Task item: Give back the exact lines of the material below from the one containing "This screenshot has height=827, width=1456." through the one containing "Task: Expand the Terminals submenu chevron", and no pictures.

Extracted records:
-- Opening Marker --

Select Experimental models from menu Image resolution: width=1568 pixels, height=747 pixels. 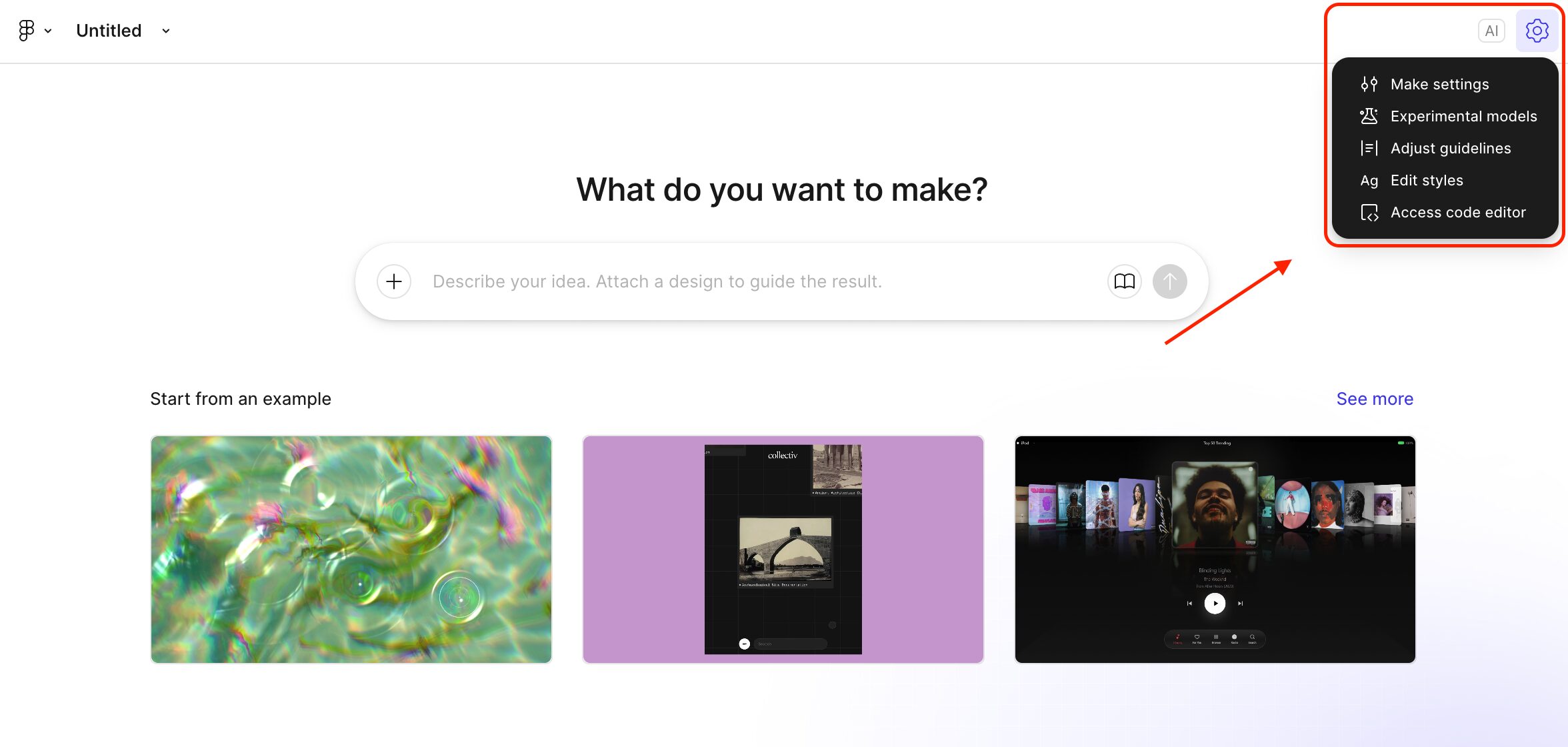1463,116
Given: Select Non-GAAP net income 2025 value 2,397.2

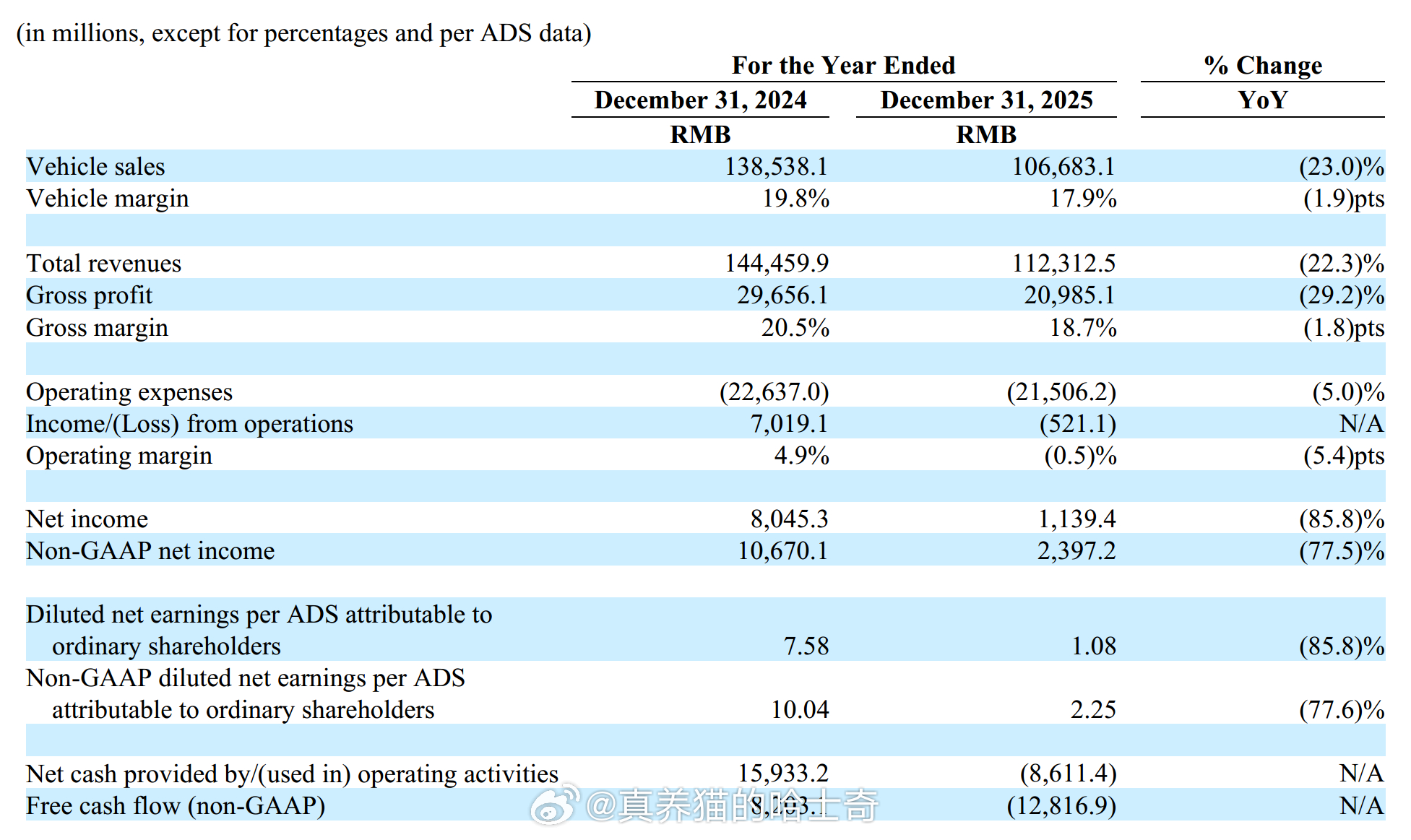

-- Closing Marker --
-- Opening Marker --

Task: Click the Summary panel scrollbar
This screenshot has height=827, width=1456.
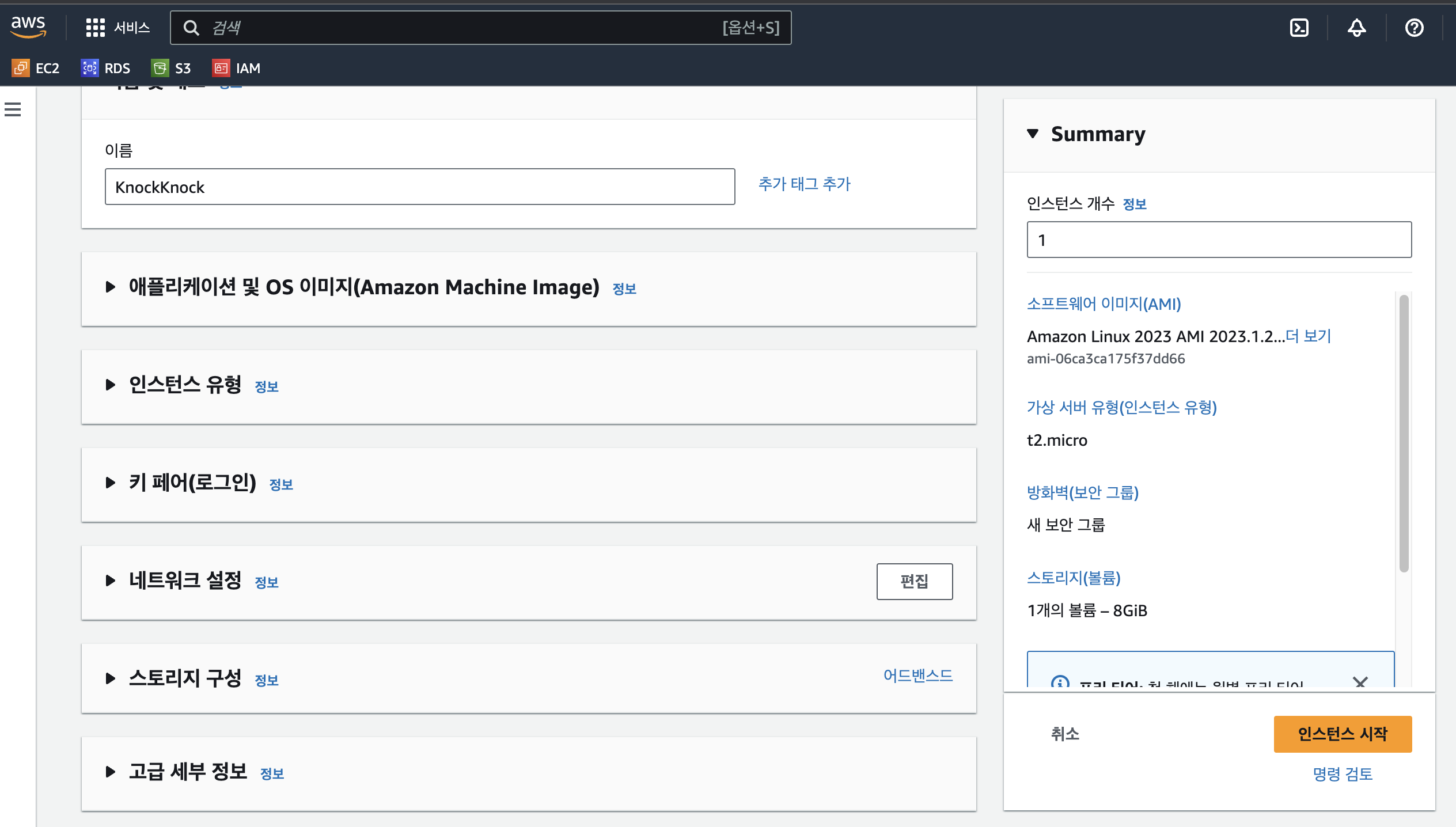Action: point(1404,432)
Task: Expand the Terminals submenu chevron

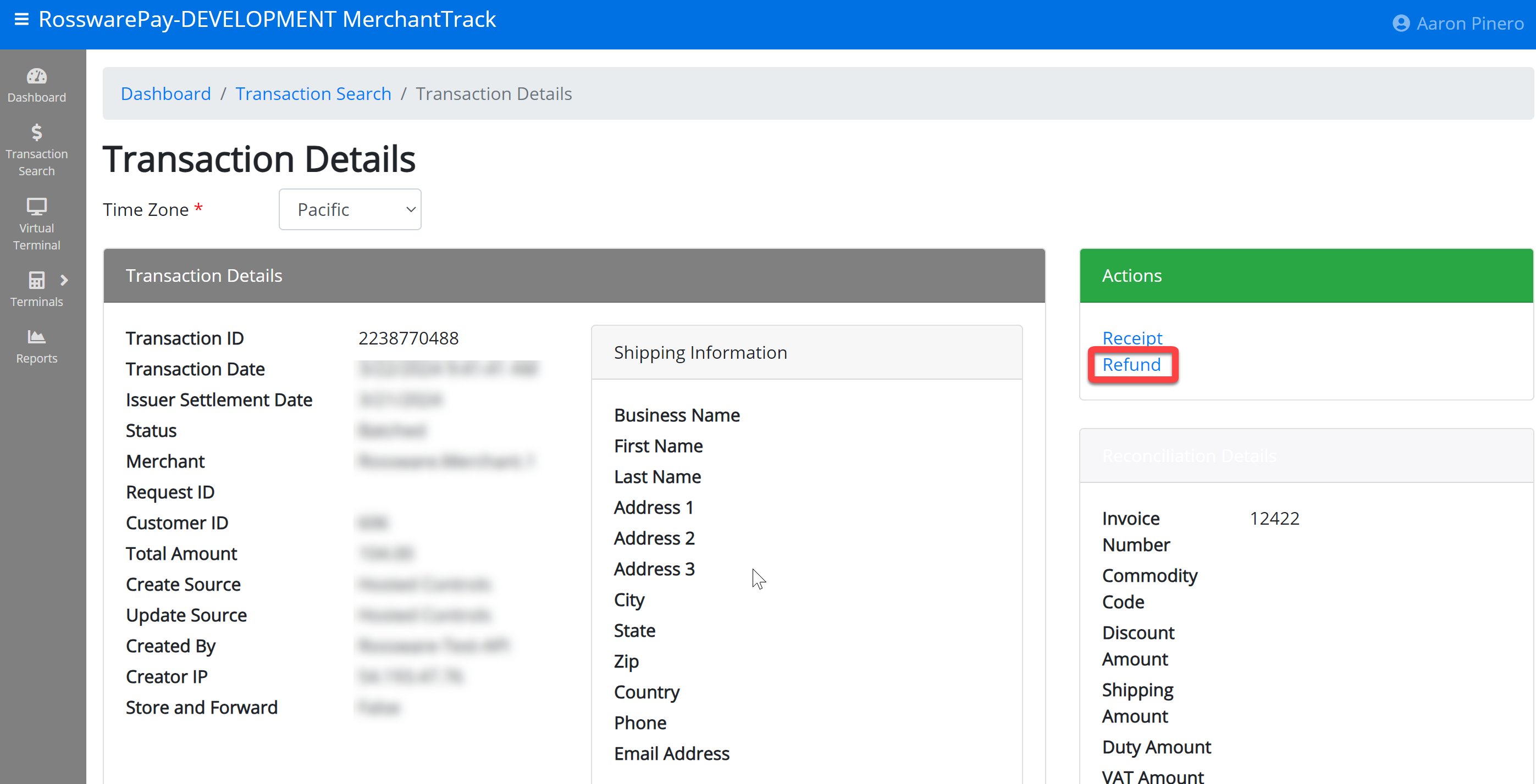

-- Closing Marker --

Completed exercise:
This screenshot has height=827, width=1456.
Action: point(1404,432)
Task: Expand the Terminals submenu chevron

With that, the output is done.